▶ **Given exercise a**: Report every line of the rows that contains the word "Open", treating uppercase and lowercase letters as different.
======== Selected passage ========
# Unison - any good?



## mozzy (Feb 19, 2010)

I have been meaning to join a union for ages, and cause I am lazy and useless, I have only just got round to it. I have done some research and Unison seems the one most suited for my line of work (I work in the voluntry sector), and just wondered what you lot think of them. I don't want to subscribe and pay, then realise i'm wasting my money. I've never joined a union before so i would be grateful to hear your views please! Thanks!


----------



## kenny g (Feb 20, 2010)

My work is half GMB and a quarter unison. GMB have flat rate fee of 10 squid a month so I went for that. Unison would cost me around 30 a month which is taking the piss. Plus GMB  got me 1500 in back holiday pay years back in a previous job so I have some respect for them. 

Politically they are both shit but better than nothing. The advantage of GMB in my work place is that it has members from reception staff up to senior staff which helps stop the union being used to attack each other when the going gets tough. Also, there  seem to be less arsehole student union types out to relive 1917 in the GMB branch.

Talk to your work mates and see who belongs to which is my best advice.


----------



## selamlar (Feb 21, 2010)

I'd go with the most important thing being seeing if anyone else in your workplace/whatever is in a union, and aiming for the same one.  Failing that, Unison (although isn't it Unite these days?) would seem to be a fair choice.  I'm in the GMB myself.


----------



## se5 (Feb 21, 2010)

First off is there a recognised union at your workplace? If so its best to join that.
======== Data records ========
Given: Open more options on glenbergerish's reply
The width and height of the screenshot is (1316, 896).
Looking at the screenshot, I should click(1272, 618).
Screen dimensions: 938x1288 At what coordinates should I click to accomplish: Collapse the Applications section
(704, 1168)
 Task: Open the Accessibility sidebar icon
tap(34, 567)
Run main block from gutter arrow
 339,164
========
======== Data records ========
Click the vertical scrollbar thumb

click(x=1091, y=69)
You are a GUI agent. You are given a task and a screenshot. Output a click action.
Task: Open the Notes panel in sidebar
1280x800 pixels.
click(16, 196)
========
======== Data records ========
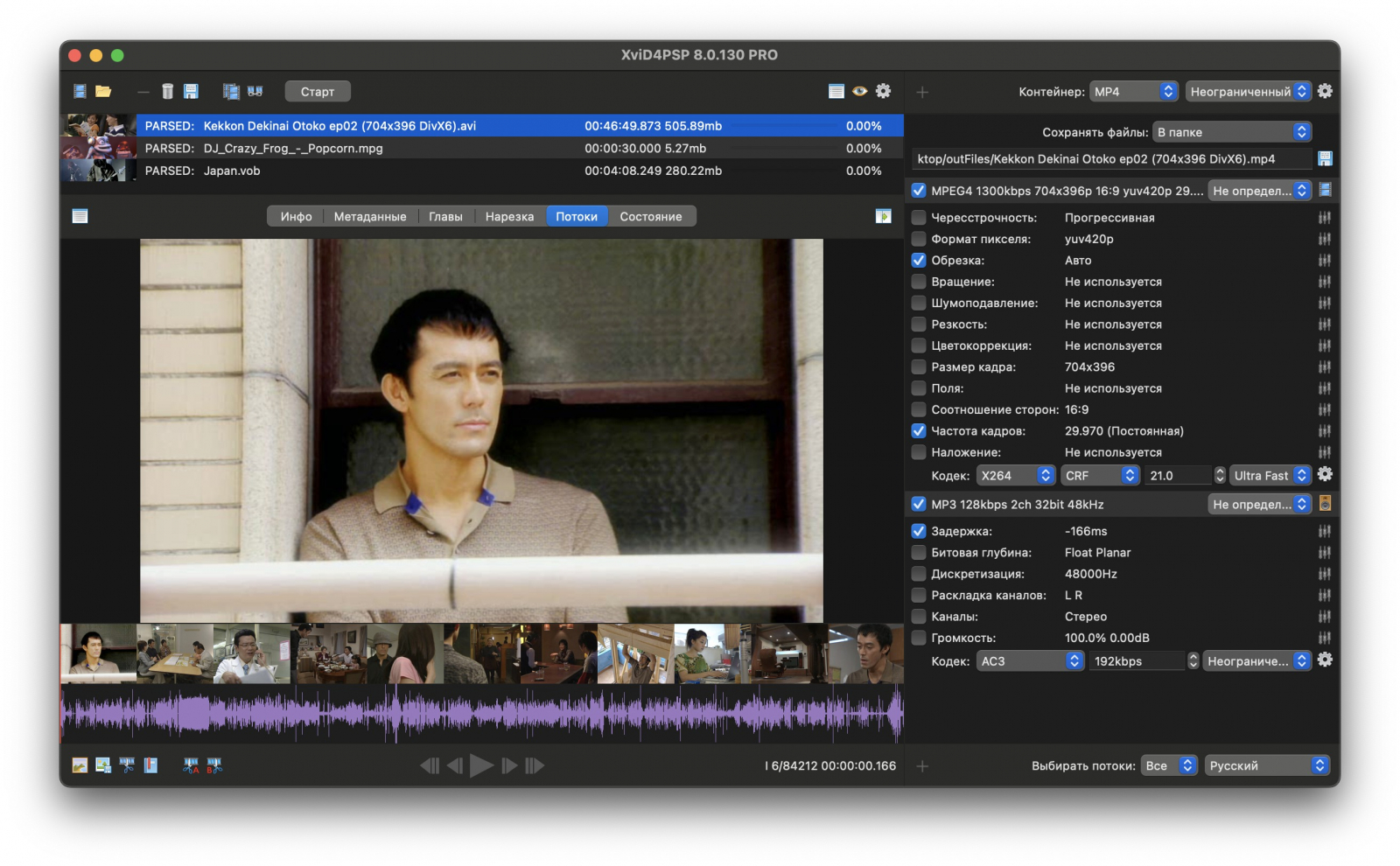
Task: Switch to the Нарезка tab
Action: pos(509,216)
========
▶ **Given exercise b**:
Answer these questions using the thread about Unison:
(i) Has mozzy ever joined a union before?
(ii) About how much per month does kenny g say Unison would cost him?
(iii) According to se5, which union is it best to join if there is a recognised one at your workplace?

▶ **Right answer a**:
Given: Open more options on glenbergerish's reply
 Task: Open the Accessibility sidebar icon
Task: Open the Notes panel in sidebar

▶ **Right answer b**:
(i) No, mozzy has never joined a union before.
(ii) Around 30 a month.
(iii) The recognised union at the workplace.